Hochschule für angewandte Wissenschaften Coburg - Energetische Sanierung der Mensa



Ausführungszeitraum:
Gesamtbaukosten:
Finanzierungsanteil:
2017-2018
714.000 €
45% - EFRE,
50% - Freistaat Bayern
5% - Ressort
Projektleitung:
Planung/ Ausführung:
Staatliches Bauamt Bamberg
n.n.

Planung

Die Baumaßnahme umfasst die energetische Sanierung der Mensa an der Hochschule für angewandte Wissenschaften in Coburg. Saniert wird die äußere Gebäudehülle.

Die Baumaßnahme dient der Energie- und CO2-Einsparung.


Bauwerk - Baukonstruktion

Die Mensa (Gebäude 7) gehört dem Freistaat Bayern und wird ausschließlich für hochschulrelevante Veranstaltungen mit staatlichem Auftrag (Prüfungen, Ersatzvorlesungen usw.) sowie für die Verpflegung der Studenten genutzt.
Der 2- geschossigen Baukörper liegt im Einfahrtsbereich des Hochschulcampus und wurde im Jahr 1964 erbaut. Die Abmessungen (L/B/H) liegen bei ca. 33 x 33 x ca. 6 Meter und haben einem BRI von insgesamt 7.626 m3.

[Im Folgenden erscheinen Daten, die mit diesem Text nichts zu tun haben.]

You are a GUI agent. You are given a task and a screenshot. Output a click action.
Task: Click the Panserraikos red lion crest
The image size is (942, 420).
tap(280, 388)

Die Tragstruktur bildet ein sichtbares Stahlbetonskelett mit einem Stützen- und Achsraster von 4,125 x 4,125 Metern. Die Raumhülle wird durch eine Pfosten- Riegel- Konstruktionen (Holz/ Stahl) mit großformatigen Schiebfenstern/ Festverglasungen sowie Brüstungselemente aus geschlossenen Holzpaneelen begrenzt. Die Fassade stammt noch aus der Bauzeit und besitz eine 2-fach Verglasung mit Nassverglasung. Anfang der 90-er Jahre wurde ein außenliegender Sonnenschutz angebracht. Dieser ist fest mit der Fassade verbunden.


Sanierungsmaßnahmen

Im Zuge der energetischen Sanierung werden die „verbrauchten“ Fassadenelemente durch eine moderne, thermisch getrennten Alu- Pfosten/ Riegel Konstruktion inklusive außenliegendem Sonnenschutz mit integrierter Steuerung ersetzt. Die U-Werte der neuen Bauteile erfüllen die Anforderungen an die aktuell geltende Energieeinsparverordnung. Im Bereich der Fensterelemente werden diese Vorgaben sogar um rund 15% übererfüllt.

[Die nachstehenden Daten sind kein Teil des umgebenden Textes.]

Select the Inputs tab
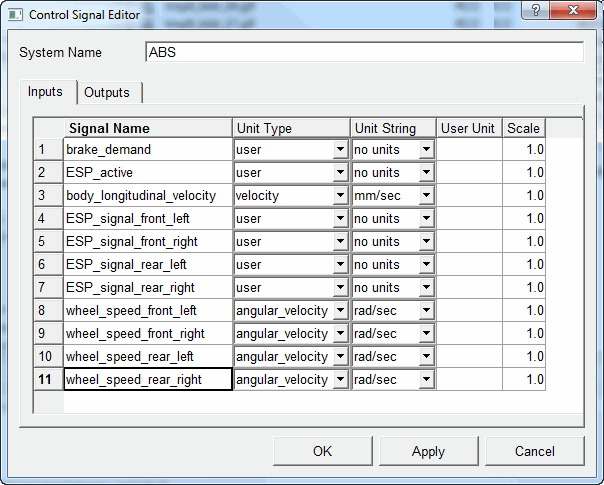The width and height of the screenshot is (604, 485). tap(45, 92)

Die Dachkonstruktion bleibt davon unberührt.


Bauwerk - Technische Anlagen

Die vorhandenen Heizkörper sind raumseitig an den Brüstungselementen befestigt. Vor dem Austausch der Fassade müssen diese zurückgebaut werden. Der Wiedereinbau erfolgt über entsprechende Konsolen.

Für die Sonnenschutzanlagen werden zentrale Steuerungen sowie Sonnen-, Wind- und Regenwächter erforderlich. Anschluss an den Blitzschutz/ Potential erforderlich.